A clean way to avoid this from happening, is to handle it via getting the type of Intent to determine the launch type.

So in your LaunchActivity (The one which has the intent filter defined in the manifest), you could use the following code in the onCreate(), onStart(), or onResume() methods.

if(getIntent().getFlags() == (Intent.FLAG_ACTIVITY_NEW_TASK | Intent.FLAG_ACTIVITY_LAUNCHED_FROM_HISTORY)) {
	//app is launched from recent apps after it was closed
		normalLaunch();
	} else {
		String intentAction = getIntent().getAction();
		String scheme = getIntent().getScheme();
		//app is launched via other means
		// URL intent scheme, Intent action etc
		if("https".equalsIgnoreCase(scheme)) {
			// URL intent for browser
		} else if("com.example.bb".equalsIgnoreCase(intentAction)) {
			// App launched via package name
		} else {
			// App was launched via Click on App Icon, or other means
			normalLaunch();
		}
	}

I presume normalLaunch(), should not use parameters from the Intent; otherwise you would need to segregate and optimise your default launch method not to use Intent parameters.

Solution 4 - Android

Maks answer works for clearing an extra:

    getIntent().removeExtra("key"); 

Another useful command is:

    getIntent().setAction("");

You could also tag an intent by calling:

    getIntent().putExtra("used", true);

and then just check for the value.

Solution 5 - Android

Clearing an intent object:

intent.replaceExtras(new Bundle());
intent.setAction("");
intent.setData(null);
intent.setFlags(0);

Solution 6 - Android

Short answer is No way

Long answer. There is no such thing as "one-shot" intent. From experiment it is observed that recent activity history in modern Androids is nothing more than "Intent history". The latest intent passed to activity is simply logged into system and that's the deal. Folks above suggest to use

setAction("")

But it does not work because the intent is already logged till the moment you get it inside onNewIntent() or onStart() method.

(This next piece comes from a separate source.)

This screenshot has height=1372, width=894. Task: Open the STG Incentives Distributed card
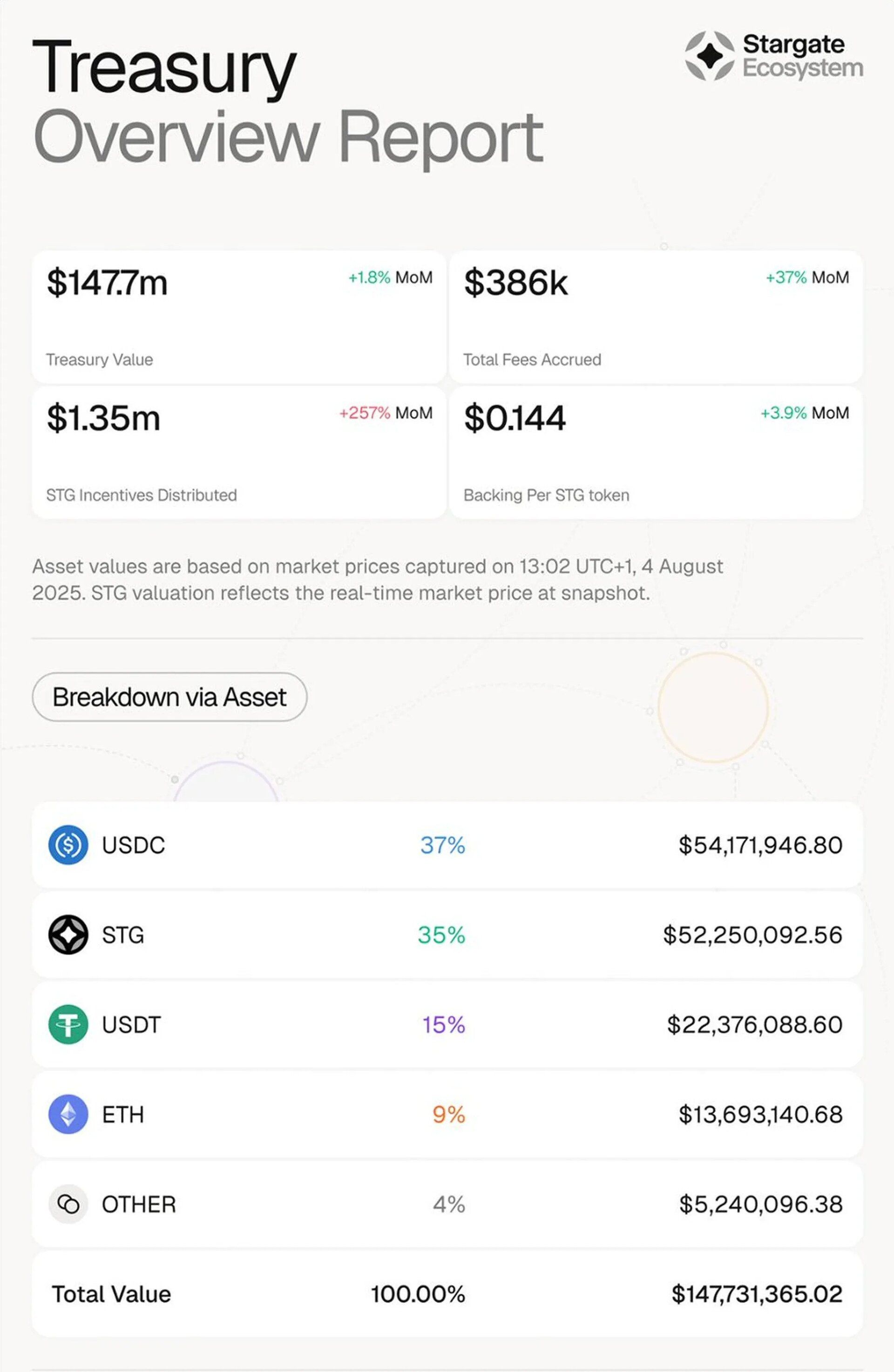pos(239,452)
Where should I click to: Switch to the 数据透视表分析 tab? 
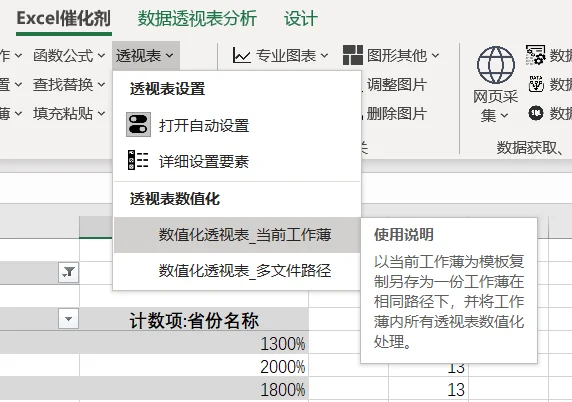point(197,18)
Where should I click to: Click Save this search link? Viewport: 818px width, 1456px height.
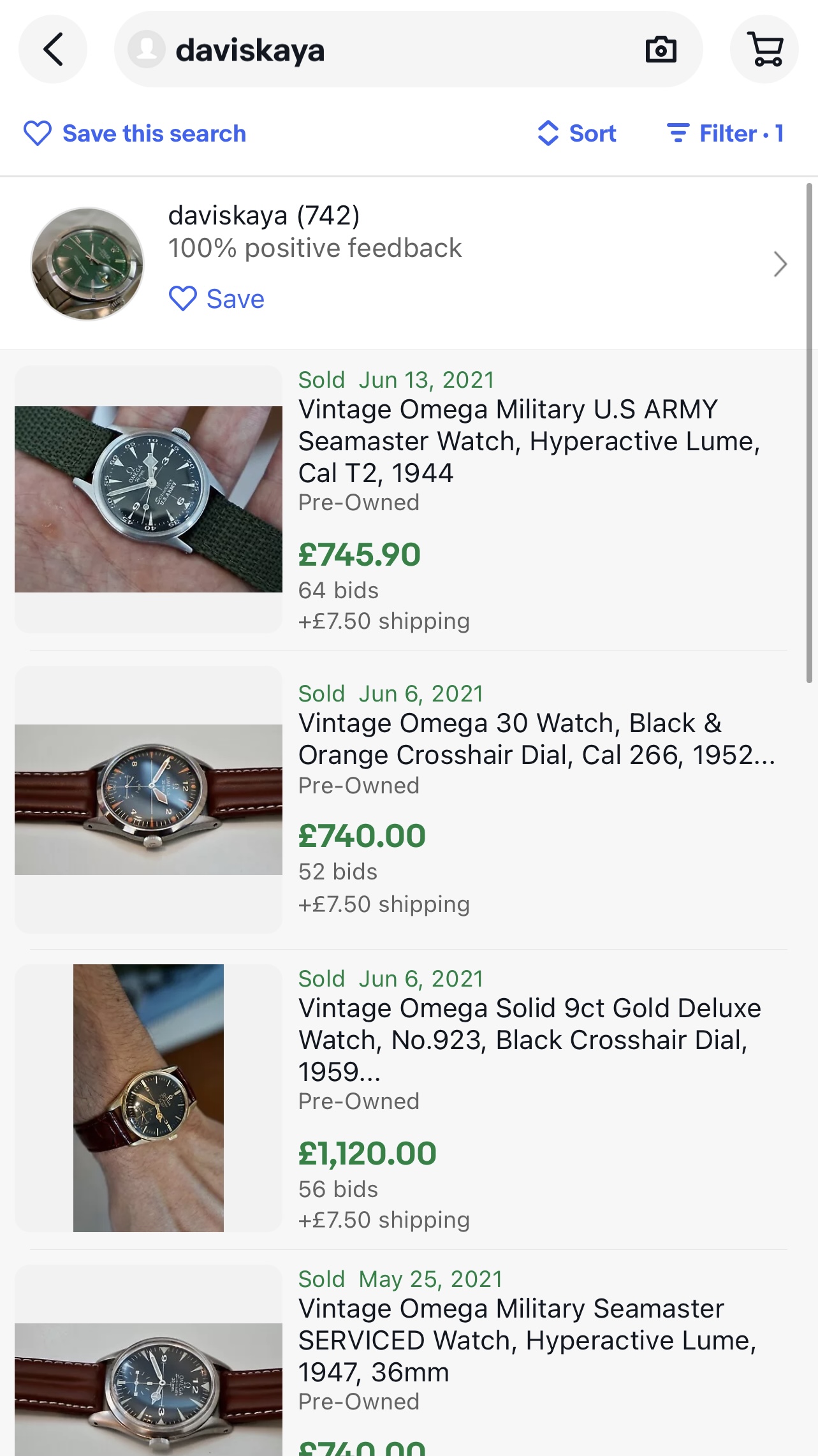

I solved the problem by avoiding use of intents. My problem was simmiliar to the one posted by the author. I tried to implement Global Exit from application via control in notification area. It should stop the underlying service and close all activities of the app. You can find same behavior in Waze application.

The algorithm:

  1. Create PendingIntent for notification control which passes "Exit" action to activity. But to the special activity which is a simple proxy.
  2. Proxy activity onStart() code parses the intent, checks action and sets the state of some model to "Exited".
  3. Proxy activity onStart() code clears original intent using setIntent("") and then forwards it to destination "Root" activity by calling startActivity(intent).
  4. Proxy activity onStart() code invoke finish().
  5. Inside onStart() and onNewIntent() of destination activity check model state and call finish() if it is "Exited" (and also call stopService() in my case).

I hope this will help to someone because I did not find the answer in the internet.

Solution 7 - Android

Make sure that you are using PendingIntent.FLAG_UPDATE_CURRENT flag for PendingIntent.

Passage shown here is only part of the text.